The recent outages and security breaches experienced by Google, Slack and Microsoft highlight the fragile nature of connectivity in a digitalised econom...

Cybercrime has increased exponentially since the COVID-19 pandemic accelerated the digital transformation of businesses.

Now, more than ever before, we are a planet reliant on technology. But according to findings by the University of Maryland, such platforms are under increasing strain with hackers attacking systems every 39 seconds, for an average of 2,244 times a day.

Google’s services, some of which have more than a billion users, failed in mid-December, affecting most of its flagship products. The internet technology giant is yet to reveal why the outage occurred, although such failures statistically boil down to two causes: human error or cyberattacks.

Functionality was restored to most users, who experienced the loss of Gmail, YouTube and other products. Google tools were also down in the US, the UK and across Europe, but began functioning again an hour later.

“We will continue to work toward restoring service for the remaining affected users,” the company wrote in a post on its service status page.

Disruptions

Outages are not uncommon. However, Google’s most recent incident is striking because of its pervasiveness.

According to reports, the company’s search function was fully operational, and third-party ads were unaffected. DownDetector, the website that collates user-reported errors on websites, mobile networks, and other platforms, logged tens of thousands of complaints in minutes, including reports that Google’s office tools such as Drive and Meet, Google Maps, and Google smart home products such as Nest were not functional.

The outage also caused Google Home, which controls smart devices like Chromecast and smart speakers, to stop working. Customers who rely on smart services to manage functions like home lighting and heating complained bitterly on Twitter that they’d been plunged into darkness.

“I’m sitting here in the dark in my toddler’s room because the light is controlled by @Google Home. Rethinking... a lot right now.,” tweeted one Home Service user.

Endemic

In November, Amazon’s cloud-computing division experienced a failure that affected the ability of customers to access approximately 24 services. The outage affected streaming hardware maker Roku, software seller Adobe and digital photo service Flickr.

The new year also got off to a poor start for the messaging app Slack, which experienced a three-hour service outage on January 4th. The workplace messaging platform’s failure prevented some users from sending messages or connecting to the service.

Slack released a statement on its status page that it was still working to completely resolve the issues and that some customers “may experience degraded performance,” after three hours of downtime, along with an apology for the disruptions that read, “Customers may have trouble loading channels or connecting to Slack at this time.
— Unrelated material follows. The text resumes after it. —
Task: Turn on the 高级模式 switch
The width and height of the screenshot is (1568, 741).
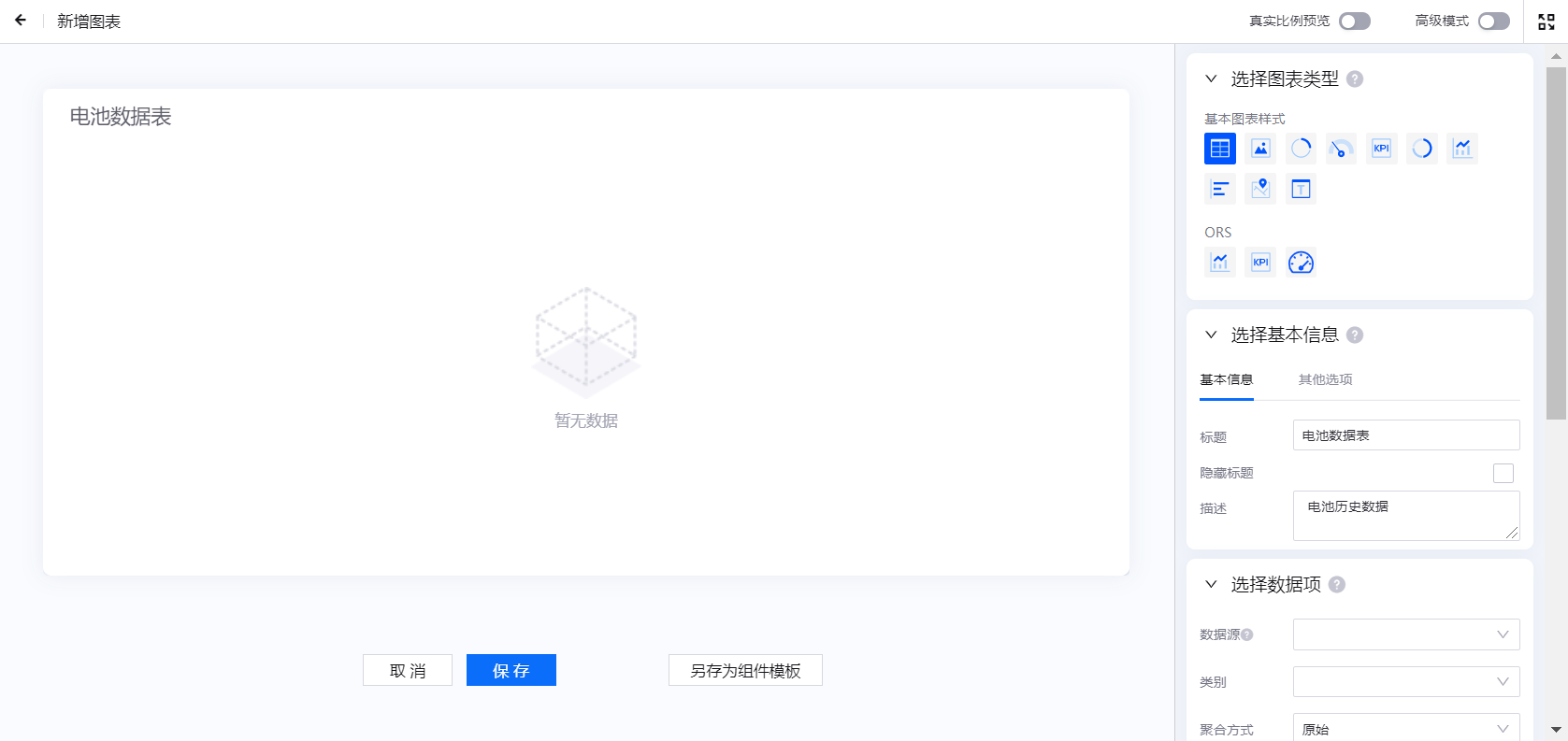Action: pos(1493,21)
Our team is investigating, and we will follow up with more information as soon as we have it. We apologise for any disruption caused.”

Slack is also yet to reveal why their services failed.

Microsoft breach

While services disruption is an inconvenience and results in complaints from users, outages caused by confirmed criminal activity rather than just human error are the biggest concern. For example, in 2018, a staggering 500mn consumers dating back to 2014, had their information compromised in the Marriott-Starwood data breach.

Microsoft experienced a security breach on December 21st, 2020 through hackers gaining access to the corporation's source codes.

The New York Times reported that the SolarWinds hackers had taken advantage of a Microsoft loophole to hack the email system used by the U.S. Treasury Department’s senior leadership. The cybercriminals infiltrated Microsoft Office 365 to create an encrypted “token” that fooled the Treasury’s system into believing the hackers were legitimate users.

The Microsoft Security Response Centre wrote in a blog post, “We detected unusual activity with a small number of internal accounts and upon review, we discovered one account had been used to view source code in a number of source code repositories.”

Microsoft later said the compromised account didn’t have permissions to modify any code or engineering systems. An investigation, they said, also confirmed no changes were made. Microsoft added it had investigated and remediated the internal accounts with unusual activity.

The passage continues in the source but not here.